### Exercise requirements
Reproduce every line of the records below word for word, keeping the original order and line breaks.

### Given entries
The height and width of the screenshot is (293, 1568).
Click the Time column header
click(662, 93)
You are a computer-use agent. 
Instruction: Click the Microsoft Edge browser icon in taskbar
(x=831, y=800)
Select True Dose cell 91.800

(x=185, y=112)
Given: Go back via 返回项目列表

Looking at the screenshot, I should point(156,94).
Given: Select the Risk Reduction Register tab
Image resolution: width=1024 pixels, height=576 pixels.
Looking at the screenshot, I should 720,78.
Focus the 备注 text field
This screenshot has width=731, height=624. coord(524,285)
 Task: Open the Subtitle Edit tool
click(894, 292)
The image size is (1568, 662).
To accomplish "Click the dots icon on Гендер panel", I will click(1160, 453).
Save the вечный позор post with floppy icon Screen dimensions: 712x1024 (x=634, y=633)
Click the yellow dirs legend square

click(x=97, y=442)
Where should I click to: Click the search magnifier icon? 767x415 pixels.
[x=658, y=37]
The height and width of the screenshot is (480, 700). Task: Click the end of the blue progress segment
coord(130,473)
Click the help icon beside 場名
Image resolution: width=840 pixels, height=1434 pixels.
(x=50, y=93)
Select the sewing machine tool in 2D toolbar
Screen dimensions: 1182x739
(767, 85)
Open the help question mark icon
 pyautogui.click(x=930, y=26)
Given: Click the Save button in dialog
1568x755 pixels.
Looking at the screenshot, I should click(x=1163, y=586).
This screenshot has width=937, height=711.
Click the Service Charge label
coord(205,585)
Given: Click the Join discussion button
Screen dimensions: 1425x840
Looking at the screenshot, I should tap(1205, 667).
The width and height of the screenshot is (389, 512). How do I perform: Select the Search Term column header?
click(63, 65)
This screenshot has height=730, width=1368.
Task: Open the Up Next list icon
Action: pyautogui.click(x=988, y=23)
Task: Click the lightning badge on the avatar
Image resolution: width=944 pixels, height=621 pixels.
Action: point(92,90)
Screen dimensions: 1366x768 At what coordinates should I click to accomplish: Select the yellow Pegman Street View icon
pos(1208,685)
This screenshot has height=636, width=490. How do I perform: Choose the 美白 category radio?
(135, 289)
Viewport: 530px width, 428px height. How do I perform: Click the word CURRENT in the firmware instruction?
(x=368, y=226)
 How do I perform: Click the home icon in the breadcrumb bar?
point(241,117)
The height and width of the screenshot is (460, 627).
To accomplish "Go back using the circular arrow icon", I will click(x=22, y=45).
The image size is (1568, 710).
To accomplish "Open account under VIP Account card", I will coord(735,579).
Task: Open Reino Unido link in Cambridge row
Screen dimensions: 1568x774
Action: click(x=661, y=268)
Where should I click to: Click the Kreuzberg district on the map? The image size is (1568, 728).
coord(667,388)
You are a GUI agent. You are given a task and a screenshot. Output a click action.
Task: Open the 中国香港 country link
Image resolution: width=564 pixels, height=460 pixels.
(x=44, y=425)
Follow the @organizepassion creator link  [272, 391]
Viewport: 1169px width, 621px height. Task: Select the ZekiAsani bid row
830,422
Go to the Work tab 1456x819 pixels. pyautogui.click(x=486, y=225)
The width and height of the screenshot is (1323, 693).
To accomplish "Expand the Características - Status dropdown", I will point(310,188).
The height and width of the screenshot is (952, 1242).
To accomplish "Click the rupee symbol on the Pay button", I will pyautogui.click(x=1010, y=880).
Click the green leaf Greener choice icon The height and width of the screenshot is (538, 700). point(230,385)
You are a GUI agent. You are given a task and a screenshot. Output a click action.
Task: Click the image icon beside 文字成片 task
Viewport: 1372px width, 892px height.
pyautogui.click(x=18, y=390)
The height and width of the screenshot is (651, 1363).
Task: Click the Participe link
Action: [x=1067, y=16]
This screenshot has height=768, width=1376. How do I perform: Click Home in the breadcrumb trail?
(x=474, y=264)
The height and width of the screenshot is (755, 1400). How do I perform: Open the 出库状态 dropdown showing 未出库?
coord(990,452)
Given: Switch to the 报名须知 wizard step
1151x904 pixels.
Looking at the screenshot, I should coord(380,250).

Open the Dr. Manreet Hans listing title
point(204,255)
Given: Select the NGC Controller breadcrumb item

### Answer for this exercise
The height and width of the screenshot is (293, 1568).
Click the Time column header
click(662, 93)
You are a computer-use agent. 
Instruction: Click the Microsoft Edge browser icon in taskbar
(x=831, y=800)
Select True Dose cell 91.800

(x=185, y=112)
Given: Go back via 返回项目列表

Looking at the screenshot, I should point(156,94).
Given: Select the Risk Reduction Register tab
Image resolution: width=1024 pixels, height=576 pixels.
Looking at the screenshot, I should 720,78.
Focus the 备注 text field
This screenshot has width=731, height=624. coord(524,285)
 Task: Open the Subtitle Edit tool
click(894, 292)
The image size is (1568, 662).
To accomplish "Click the dots icon on Гендер panel", I will click(1160, 453).
Save the вечный позор post with floppy icon Screen dimensions: 712x1024 (x=634, y=633)
Click the yellow dirs legend square

click(x=97, y=442)
Where should I click to: Click the search magnifier icon? 767x415 pixels.
[x=658, y=37]
The height and width of the screenshot is (480, 700). Task: Click the end of the blue progress segment
coord(130,473)
Click the help icon beside 場名
Image resolution: width=840 pixels, height=1434 pixels.
(x=50, y=93)
Select the sewing machine tool in 2D toolbar
Screen dimensions: 1182x739
(767, 85)
Open the help question mark icon
 pyautogui.click(x=930, y=26)
Given: Click the Save button in dialog
1568x755 pixels.
Looking at the screenshot, I should click(x=1163, y=586).
This screenshot has width=937, height=711.
Click the Service Charge label
coord(205,585)
Given: Click the Join discussion button
Screen dimensions: 1425x840
Looking at the screenshot, I should tap(1205, 667).
The width and height of the screenshot is (389, 512). How do I perform: Select the Search Term column header?
click(63, 65)
This screenshot has height=730, width=1368.
Task: Open the Up Next list icon
Action: pyautogui.click(x=988, y=23)
Task: Click the lightning badge on the avatar
Image resolution: width=944 pixels, height=621 pixels.
Action: point(92,90)
Screen dimensions: 1366x768 At what coordinates should I click to accomplish: Select the yellow Pegman Street View icon
pos(1208,685)
This screenshot has height=636, width=490. How do I perform: Choose the 美白 category radio?
(135, 289)
Viewport: 530px width, 428px height. How do I perform: Click the word CURRENT in the firmware instruction?
(x=368, y=226)
 How do I perform: Click the home icon in the breadcrumb bar?
point(241,117)
The height and width of the screenshot is (460, 627).
To accomplish "Go back using the circular arrow icon", I will click(x=22, y=45).
The image size is (1568, 710).
To accomplish "Open account under VIP Account card", I will coord(735,579).
Task: Open Reino Unido link in Cambridge row
Screen dimensions: 1568x774
Action: click(x=661, y=268)
Where should I click to: Click the Kreuzberg district on the map? The image size is (1568, 728).
coord(667,388)
You are a GUI agent. You are given a task and a screenshot. Output a click action.
Task: Open the 中国香港 country link
Image resolution: width=564 pixels, height=460 pixels.
(x=44, y=425)
Follow the @organizepassion creator link  [272, 391]
Viewport: 1169px width, 621px height. Task: Select the ZekiAsani bid row
830,422
Go to the Work tab 1456x819 pixels. pyautogui.click(x=486, y=225)
The width and height of the screenshot is (1323, 693).
To accomplish "Expand the Características - Status dropdown", I will point(310,188).
The height and width of the screenshot is (952, 1242).
To accomplish "Click the rupee symbol on the Pay button", I will pyautogui.click(x=1010, y=880).
Click the green leaf Greener choice icon The height and width of the screenshot is (538, 700). point(230,385)
You are a GUI agent. You are given a task and a screenshot. Output a click action.
Task: Click the image icon beside 文字成片 task
Viewport: 1372px width, 892px height.
pyautogui.click(x=18, y=390)
The height and width of the screenshot is (651, 1363).
Task: Click the Participe link
Action: [x=1067, y=16]
This screenshot has height=768, width=1376. How do I perform: Click Home in the breadcrumb trail?
(x=474, y=264)
The height and width of the screenshot is (755, 1400). How do I perform: Open the 出库状态 dropdown showing 未出库?
coord(990,452)
Given: Switch to the 报名须知 wizard step
1151x904 pixels.
Looking at the screenshot, I should coord(380,250).

Open the Dr. Manreet Hans listing title
point(204,255)
Given: Select the NGC Controller breadcrumb item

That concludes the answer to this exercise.